Sembrava una statua, ancora una dannata volta, ma la presa sulla spada era minima, giusto quel che bastava per lasciarla pendere sopra di lei. Ma non sembrava più così minaccioso.

<Non è possibile...> sussurrò il lombardo, sconcertato.
<Ti ho dato la prova: siamo amanti, anche se in segreto. Sei un polentone, ma sei il mio polentone.> rispose risoluta la siciliana, pensando al momento perfetto in cui richiamare a sé il fucile.

<Polentone...?> ripeté lui.
<Polentone.> fece eco lei.
I suoi occhi sembravano persi in qualcosa di ben più grande e inaccessibile di loro mentre asseriva: <Io sono un polentone...>

Poi qualcosa scattò, come se qualcuno avesse acceso un interruttore: i suoi occhi si animarono di una grinta che lei ben conosceva, quella sempre presente quando partivano con la loro lista di insulti a raffica.

<E tu sei la terrona più rompiballe possibile!> esclamò, quasi saltando in piedi, allontanandosi da lei senza bisogno di combattere.
Giovanna non era mai stata così felice di essere insultata, suppose.

Poi Carlo perse tutto il suo vigore.

Sibilò un lamento e si accartocciò su se stesso, finendo in ginocchio per terra, l'unica cosa a sorreggerlo era la sua spada che aveva conficcato nel cemento.

Forse era il sangue che stava continuando a perdere, ma per Giovanna la terra iniziò a tremare.

•~-~•

Uno scoppio, un boato e Carmela si ritrovò dolorante, stesa e a terra, ancora prima di rendersene conto.
Provò a sedersi, dandosi la spinta con i gomiti, a fatica.
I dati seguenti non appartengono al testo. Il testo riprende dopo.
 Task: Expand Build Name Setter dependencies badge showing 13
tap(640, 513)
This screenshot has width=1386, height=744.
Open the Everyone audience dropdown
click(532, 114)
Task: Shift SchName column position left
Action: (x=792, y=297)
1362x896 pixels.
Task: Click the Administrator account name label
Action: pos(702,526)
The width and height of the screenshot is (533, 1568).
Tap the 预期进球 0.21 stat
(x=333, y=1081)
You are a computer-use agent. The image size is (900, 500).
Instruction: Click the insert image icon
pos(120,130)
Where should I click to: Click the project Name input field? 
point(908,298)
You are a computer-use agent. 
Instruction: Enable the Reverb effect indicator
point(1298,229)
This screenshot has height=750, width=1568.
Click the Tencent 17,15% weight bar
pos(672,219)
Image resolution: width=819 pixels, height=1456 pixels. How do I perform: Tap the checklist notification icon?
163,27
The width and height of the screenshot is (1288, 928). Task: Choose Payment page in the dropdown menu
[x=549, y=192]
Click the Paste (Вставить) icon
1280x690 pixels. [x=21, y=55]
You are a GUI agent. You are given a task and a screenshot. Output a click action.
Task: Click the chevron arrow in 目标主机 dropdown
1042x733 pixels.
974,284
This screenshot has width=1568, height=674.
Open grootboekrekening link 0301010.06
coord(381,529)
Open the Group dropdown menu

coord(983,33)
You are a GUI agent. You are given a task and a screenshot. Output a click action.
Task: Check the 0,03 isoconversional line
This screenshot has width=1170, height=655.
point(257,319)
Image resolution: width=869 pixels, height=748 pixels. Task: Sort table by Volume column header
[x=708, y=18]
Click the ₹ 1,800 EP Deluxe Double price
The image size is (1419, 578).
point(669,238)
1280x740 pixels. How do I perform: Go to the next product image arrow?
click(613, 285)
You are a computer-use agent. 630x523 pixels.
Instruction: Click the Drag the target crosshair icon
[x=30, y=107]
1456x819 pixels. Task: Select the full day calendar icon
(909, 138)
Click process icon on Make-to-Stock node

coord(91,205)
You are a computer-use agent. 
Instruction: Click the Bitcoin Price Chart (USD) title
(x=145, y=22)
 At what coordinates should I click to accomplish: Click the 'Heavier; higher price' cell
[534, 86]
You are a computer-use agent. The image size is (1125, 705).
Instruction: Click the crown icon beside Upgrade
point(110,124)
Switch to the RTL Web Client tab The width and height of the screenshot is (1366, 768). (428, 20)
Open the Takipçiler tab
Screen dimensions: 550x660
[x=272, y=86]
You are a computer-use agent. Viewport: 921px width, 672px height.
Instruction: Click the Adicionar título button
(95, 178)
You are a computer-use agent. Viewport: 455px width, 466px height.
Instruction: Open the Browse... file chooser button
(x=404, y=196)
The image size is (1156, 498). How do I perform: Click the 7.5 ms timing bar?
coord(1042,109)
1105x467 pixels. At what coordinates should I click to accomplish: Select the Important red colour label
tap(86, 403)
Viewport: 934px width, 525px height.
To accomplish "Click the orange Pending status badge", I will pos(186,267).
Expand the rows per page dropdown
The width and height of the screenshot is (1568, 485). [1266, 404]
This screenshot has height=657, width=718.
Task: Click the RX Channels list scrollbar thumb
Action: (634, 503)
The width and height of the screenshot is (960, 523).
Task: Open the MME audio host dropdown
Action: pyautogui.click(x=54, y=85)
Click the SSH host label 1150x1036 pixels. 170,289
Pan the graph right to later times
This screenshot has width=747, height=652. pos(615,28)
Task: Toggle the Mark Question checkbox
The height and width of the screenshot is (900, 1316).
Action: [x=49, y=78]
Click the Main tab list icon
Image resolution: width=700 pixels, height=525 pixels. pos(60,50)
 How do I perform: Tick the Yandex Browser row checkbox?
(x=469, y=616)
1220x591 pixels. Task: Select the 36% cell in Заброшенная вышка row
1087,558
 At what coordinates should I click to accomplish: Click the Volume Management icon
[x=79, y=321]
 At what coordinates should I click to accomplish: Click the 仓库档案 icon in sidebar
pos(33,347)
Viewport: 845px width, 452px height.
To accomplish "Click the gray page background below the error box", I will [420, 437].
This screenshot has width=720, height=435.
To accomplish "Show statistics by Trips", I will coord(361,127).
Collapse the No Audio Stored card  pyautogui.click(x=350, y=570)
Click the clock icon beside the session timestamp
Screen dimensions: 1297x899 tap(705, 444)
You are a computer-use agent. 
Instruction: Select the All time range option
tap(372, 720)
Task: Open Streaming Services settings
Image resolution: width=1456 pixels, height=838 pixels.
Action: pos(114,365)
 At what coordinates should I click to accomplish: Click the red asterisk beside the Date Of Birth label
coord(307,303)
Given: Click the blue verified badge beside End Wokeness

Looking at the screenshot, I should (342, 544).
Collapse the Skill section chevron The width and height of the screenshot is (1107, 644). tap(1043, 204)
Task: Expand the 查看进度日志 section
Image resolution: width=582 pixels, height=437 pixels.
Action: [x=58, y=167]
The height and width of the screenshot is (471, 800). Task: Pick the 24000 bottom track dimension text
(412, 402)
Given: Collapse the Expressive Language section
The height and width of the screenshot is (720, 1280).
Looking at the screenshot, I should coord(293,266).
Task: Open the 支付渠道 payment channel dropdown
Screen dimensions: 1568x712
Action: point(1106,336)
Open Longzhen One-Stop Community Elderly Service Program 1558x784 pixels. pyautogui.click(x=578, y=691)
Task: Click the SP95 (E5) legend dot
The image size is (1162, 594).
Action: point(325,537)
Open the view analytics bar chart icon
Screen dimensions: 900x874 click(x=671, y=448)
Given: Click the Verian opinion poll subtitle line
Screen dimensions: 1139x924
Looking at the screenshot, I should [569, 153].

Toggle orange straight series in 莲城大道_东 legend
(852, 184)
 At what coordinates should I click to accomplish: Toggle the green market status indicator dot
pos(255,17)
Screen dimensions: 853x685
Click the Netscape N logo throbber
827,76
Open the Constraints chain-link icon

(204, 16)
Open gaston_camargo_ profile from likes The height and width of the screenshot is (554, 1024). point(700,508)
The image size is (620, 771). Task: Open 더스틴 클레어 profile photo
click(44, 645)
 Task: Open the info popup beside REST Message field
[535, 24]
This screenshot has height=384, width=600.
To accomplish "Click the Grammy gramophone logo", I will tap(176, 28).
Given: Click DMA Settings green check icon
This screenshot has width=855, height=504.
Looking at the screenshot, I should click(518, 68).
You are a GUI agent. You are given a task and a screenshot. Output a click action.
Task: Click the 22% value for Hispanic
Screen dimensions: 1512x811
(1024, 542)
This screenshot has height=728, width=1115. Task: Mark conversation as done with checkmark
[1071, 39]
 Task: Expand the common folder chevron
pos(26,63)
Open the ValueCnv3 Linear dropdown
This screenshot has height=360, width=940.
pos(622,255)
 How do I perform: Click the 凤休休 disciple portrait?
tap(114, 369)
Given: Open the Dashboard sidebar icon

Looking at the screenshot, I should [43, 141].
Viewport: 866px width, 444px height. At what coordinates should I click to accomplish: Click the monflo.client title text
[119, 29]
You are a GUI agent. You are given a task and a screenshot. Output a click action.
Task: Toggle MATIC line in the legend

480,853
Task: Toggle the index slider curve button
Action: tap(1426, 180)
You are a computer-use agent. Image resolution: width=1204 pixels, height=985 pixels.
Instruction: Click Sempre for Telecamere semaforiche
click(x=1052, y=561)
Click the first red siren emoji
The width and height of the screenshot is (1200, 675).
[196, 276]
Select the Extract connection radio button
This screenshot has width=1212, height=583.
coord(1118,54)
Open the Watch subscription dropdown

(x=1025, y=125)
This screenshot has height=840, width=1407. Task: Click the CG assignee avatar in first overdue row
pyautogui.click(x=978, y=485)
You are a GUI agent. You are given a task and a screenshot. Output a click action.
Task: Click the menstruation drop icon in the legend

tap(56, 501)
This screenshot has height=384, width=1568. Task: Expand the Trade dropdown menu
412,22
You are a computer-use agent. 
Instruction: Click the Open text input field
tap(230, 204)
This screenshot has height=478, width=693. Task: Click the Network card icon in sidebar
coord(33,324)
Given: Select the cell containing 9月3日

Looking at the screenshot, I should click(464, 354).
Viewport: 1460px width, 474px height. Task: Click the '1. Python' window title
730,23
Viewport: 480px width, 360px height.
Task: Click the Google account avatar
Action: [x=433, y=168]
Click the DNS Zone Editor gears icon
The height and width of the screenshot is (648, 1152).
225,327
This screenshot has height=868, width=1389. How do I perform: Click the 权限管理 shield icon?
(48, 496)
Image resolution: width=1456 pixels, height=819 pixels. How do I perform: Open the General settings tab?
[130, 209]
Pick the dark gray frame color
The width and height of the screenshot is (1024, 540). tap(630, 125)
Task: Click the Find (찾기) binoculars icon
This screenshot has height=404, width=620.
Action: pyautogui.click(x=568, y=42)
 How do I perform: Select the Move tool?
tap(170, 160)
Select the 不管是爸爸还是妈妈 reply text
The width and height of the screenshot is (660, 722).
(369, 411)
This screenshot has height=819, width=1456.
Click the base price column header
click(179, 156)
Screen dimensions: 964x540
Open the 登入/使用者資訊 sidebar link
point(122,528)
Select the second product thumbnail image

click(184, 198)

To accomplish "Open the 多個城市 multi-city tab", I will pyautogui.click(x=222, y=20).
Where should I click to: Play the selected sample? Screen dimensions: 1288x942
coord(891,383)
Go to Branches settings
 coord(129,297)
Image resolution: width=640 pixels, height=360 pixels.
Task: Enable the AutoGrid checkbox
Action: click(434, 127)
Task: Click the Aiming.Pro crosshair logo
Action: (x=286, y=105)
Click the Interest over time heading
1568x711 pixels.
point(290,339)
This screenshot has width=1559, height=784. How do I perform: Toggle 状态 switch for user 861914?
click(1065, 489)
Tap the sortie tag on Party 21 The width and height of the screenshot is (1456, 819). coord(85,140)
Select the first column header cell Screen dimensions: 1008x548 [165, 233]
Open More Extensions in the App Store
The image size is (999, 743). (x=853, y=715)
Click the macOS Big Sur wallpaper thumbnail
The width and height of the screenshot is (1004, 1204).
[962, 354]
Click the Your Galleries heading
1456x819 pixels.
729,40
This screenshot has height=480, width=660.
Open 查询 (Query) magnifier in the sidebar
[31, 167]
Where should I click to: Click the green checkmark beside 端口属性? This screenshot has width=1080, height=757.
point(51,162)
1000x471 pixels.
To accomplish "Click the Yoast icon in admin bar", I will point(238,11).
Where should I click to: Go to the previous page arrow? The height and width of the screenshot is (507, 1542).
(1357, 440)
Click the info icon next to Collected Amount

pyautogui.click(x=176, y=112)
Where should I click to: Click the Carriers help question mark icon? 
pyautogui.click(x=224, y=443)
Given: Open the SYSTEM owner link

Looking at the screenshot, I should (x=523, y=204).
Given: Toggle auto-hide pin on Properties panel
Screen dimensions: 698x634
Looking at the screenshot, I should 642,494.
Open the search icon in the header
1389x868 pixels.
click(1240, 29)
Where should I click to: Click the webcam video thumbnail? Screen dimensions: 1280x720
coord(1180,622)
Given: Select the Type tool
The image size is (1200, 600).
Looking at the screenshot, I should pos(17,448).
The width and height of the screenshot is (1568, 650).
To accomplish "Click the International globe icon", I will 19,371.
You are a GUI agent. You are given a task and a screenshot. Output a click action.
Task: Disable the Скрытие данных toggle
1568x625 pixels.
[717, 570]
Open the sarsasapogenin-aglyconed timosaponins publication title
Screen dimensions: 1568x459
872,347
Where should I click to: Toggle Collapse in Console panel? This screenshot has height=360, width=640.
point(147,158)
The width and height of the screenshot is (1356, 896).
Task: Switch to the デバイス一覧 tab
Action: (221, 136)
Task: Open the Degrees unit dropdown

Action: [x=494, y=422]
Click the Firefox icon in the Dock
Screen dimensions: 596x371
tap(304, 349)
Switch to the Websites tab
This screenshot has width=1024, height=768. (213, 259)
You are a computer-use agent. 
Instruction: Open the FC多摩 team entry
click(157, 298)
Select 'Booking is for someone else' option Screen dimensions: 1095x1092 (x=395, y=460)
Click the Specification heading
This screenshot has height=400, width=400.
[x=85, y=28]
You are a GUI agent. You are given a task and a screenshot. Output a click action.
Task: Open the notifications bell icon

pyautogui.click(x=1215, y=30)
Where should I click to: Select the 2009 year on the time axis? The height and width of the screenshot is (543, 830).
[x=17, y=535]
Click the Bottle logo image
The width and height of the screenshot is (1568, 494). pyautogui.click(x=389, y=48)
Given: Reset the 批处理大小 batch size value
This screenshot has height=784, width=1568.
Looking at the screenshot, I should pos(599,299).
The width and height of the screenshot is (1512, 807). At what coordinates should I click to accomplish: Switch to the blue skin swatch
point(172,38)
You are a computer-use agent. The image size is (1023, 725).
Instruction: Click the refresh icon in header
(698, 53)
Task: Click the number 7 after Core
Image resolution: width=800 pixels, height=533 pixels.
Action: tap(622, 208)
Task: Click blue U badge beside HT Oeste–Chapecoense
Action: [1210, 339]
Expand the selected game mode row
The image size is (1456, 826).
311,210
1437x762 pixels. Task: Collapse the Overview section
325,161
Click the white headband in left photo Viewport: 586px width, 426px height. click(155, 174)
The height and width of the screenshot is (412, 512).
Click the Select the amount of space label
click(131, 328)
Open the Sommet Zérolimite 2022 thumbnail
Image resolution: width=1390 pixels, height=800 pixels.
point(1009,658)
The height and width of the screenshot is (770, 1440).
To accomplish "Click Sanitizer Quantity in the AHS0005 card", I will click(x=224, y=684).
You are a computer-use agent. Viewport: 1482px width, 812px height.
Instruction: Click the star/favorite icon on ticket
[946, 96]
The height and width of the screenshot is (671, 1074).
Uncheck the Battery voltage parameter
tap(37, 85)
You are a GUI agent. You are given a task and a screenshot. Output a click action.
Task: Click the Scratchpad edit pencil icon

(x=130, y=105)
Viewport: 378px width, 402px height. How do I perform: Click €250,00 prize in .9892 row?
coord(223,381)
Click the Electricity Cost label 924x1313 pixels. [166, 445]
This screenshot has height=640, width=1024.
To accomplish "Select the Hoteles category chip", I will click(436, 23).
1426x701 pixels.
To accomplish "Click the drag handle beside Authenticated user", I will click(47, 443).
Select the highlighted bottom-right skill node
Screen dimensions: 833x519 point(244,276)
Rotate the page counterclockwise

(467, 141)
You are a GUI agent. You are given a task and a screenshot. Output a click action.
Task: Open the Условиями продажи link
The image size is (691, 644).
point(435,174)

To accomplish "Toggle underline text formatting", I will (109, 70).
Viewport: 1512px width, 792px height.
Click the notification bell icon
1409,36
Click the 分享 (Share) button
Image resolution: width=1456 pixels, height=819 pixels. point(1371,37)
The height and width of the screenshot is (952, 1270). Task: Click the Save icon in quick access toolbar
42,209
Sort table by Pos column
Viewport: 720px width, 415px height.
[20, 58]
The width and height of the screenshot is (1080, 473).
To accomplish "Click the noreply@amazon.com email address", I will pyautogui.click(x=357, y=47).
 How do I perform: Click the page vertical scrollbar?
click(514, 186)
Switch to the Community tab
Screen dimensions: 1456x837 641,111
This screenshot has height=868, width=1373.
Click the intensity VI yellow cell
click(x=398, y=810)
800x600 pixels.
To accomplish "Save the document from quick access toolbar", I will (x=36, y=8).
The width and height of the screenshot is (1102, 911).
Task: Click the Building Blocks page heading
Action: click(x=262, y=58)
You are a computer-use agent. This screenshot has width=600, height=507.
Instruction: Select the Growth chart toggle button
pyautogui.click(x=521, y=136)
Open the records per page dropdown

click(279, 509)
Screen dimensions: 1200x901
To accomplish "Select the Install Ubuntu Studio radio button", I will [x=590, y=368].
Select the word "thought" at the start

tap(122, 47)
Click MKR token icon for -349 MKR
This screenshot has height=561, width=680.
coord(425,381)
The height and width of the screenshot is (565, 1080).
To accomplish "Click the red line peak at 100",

Con la vista ancora un po' appannata per il dolore notò che Vincenzo era finito due o tre metri in là rispetto a lei (o forse lei era finita due o tre metri in là rispetto a lui? Dal dolore alla schiena, probabilmente la seconda teoria).

Dalla bocca aperta del calabrese fuoriuscì un fumo denso che si condensò ancora di più, diventando una figura simil umana, anche se alta oltre due metri, dai mille occhi violacei sul volto e sulle braccia.
Una sottile linea violacea presente e non presente in mezzo al petto vibrò e rilasciò un basso lamentò sofferente.
Doveva essere la bocca, ma era cucita: la linea violacea era intervallata da tanti piccoli filamenti grigi, facendo apparire la bocca quasi un'illusione ottica.

E quella creatura sembrava intenzionata a tornare dentro al fratello.
<Stagli lontano!> gridò Carmela e, trovando le energie chissà dove, scattò in piedi e, mentre barcollava, lanciò due bombe che esplosero in faccia e contro il petto del mostro.

L'essere stridette, ma il suono era tanto attutito che la lucana pensò quasi di esserselo immaginato, e svanì in tanti rivoli aerosi.

Anche gli elementi resi soldati svanirono: il primo si perse con uno sfrigolio nell'aria, il secondo divenne una pozzanghera che in fretta venne assorbita dal terreno e il terzo si aggiunse ai pezzettini di terra simil sabbia che ogni tanto volteggiavano a mezzo metro da terra.


N/A: gente; segnatevi quello che ha detto Giovanna perché non lo dirà mai più XD.
Piccola furbetta che frega il polentone più rompiballe possibile, però qualcosa ha fatto; bisogna vedere cosa!